Murray's Joe Murray Productions and Games Animation rented office space on Ventura Boulevard in the Studio City neighborhood of the San Fernando Valley region of Los Angeles, California. The production moved to a different office building on Vineland Avenue in Studio City. Executives did not share space with the creative team. Murray rented a floor in the Writers Guild of America, West building, although the team of Rocko was not a part of the union, which the staff found ironic. Sunwoo Entertainment, and later Rough Draft Studios, assembled the animation. According to Murray, as Rocko's Modern Life was his first television series, he did not know about the atmosphere of typical animation studios. Murray said that he opted to operate his studio in a similar manner to the operation of his Saratoga, California studio, which he describes as "very relaxed". His cadre included many veterans who, according to him, described the experience as "the most fun they had ever had!" He, saying that the atmosphere was "not my doing", credited his team members for collectively contributing. Murray described the daily atmosphere at the studio as "very loose", adding that the rules permitted all staff members to use the paging system to make announcements. He stated that one visitor compared the environment of the production studio to "preschool without supervision". Murray stated that 70 people in the United States and over 200 people in South Korea and Japan animated the series.

Rick Bentley of the Ventura County Star said that it was unusual for a cartoon creator to select a wallaby as a main character. Bentley also stated that the Rocko universe was influenced by "everything from Looney Tunes to underground comics". The staff of the show consists of fans of outrageous comedy, both animated and not animated. Tom Kenny cited Looney Tunes and SCTV as influences for the show, and also stated "I'm sure if you asked Joe Murray or Mr. Lawrence or any of those guys, especially in terms of animation, the weirdest cartoons would, of course, be our favorites—those weird '30s Fleischer brothers Betty Boop cartoons and stuff like that."

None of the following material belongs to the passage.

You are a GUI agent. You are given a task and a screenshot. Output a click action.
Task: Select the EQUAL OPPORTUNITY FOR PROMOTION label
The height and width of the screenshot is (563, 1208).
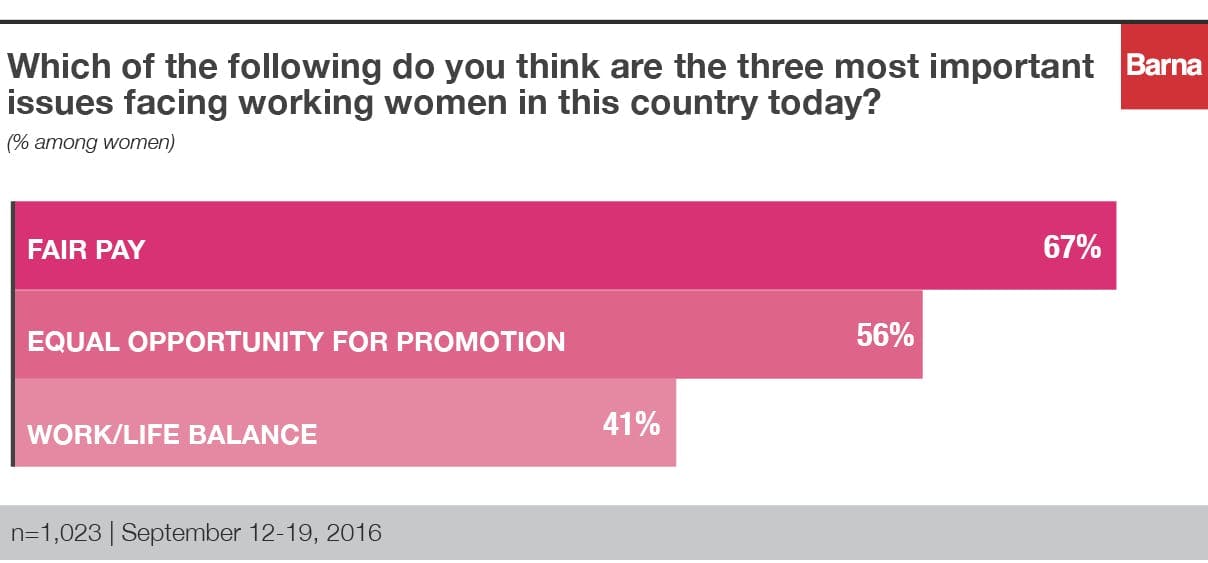(x=296, y=341)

Murray produced the pilot episode, "Trash-O-Madness", at his studio in Saratoga; he animated half of the episode, and the production occurred entirely in the United States, with animation in Saratoga and processing in San Francisco. While directing during recording sessions, Murray preferred to be on the stage with the actors instead of "behind glass" in a control room, which he describes as "the norm" while making animated series. He believes that, due to his lack of experience with children, Rocko's Modern Life "skewed kind of older". Murray noted, "There's a lot of big kids out there. People went to see Roger Rabbit and saw all these characters they'd grown up with and said, 'Yeah, why don't they have something like that anymore?'" When he began producing Rocko, he says that his experience in independent films initially led him to attempt to micromanage many details in the production. He said that the approach, when used for production of television shows, was "driving me crazy". This led him to allow other team members to manage aspects of the Rocko's Modern Life production. Director and later creative director Stephen Hillenburg met Murray at an animation film festival where he was showing his three short films. Murray hired Hillenburg as a director on the series, making Hillenburg's first job in the animation business as a director.

Murray designed the logo of the series. He said that, after his design drifted from the original design, Nickelodeon informed Murray of how it intended the logo to look like. Murray also designed the covers of the comic book, the VHS releases, and the DVD releases.

Writing
The writers aimed to create stories that they describe as "strong" and "funny". The writers, including George Maestri and Martin Olson, often presented ideas to Murray while eating hamburgers at Rocky's, a restaurant formerly located on Lankershim in the North Hollywood section of the San Fernando Valley. He took his team members on "writing trips" to places such as Rocky's, the La Brea Tar Pits, and the wilderness. If he liked the story premises, the writers produced full outlines from the premises. Outlines approved by both him and Nickelodeon became Rocko's Modern Life episodes. Maestri describes some stories as originating from "real life" and some originating from "thin air". Murray stated that each episode of Rocko's Modern Life stemmed from the personal experiences of himself and/or one or more of the directors or writers. He said that he did not intend to use formulaic writing seen in other cartoons; he desired content that "broke new ground" and "did things that rode the edge", and that could be described as "unexpected". He did not hire writers who had previous experience with writing cartoons, instead, hiring writers who worked outside of animation, including improv actors and comic artists. He said that story concept that "ever smacked close to some formula idea that we had all seen before" received the immediate rejection.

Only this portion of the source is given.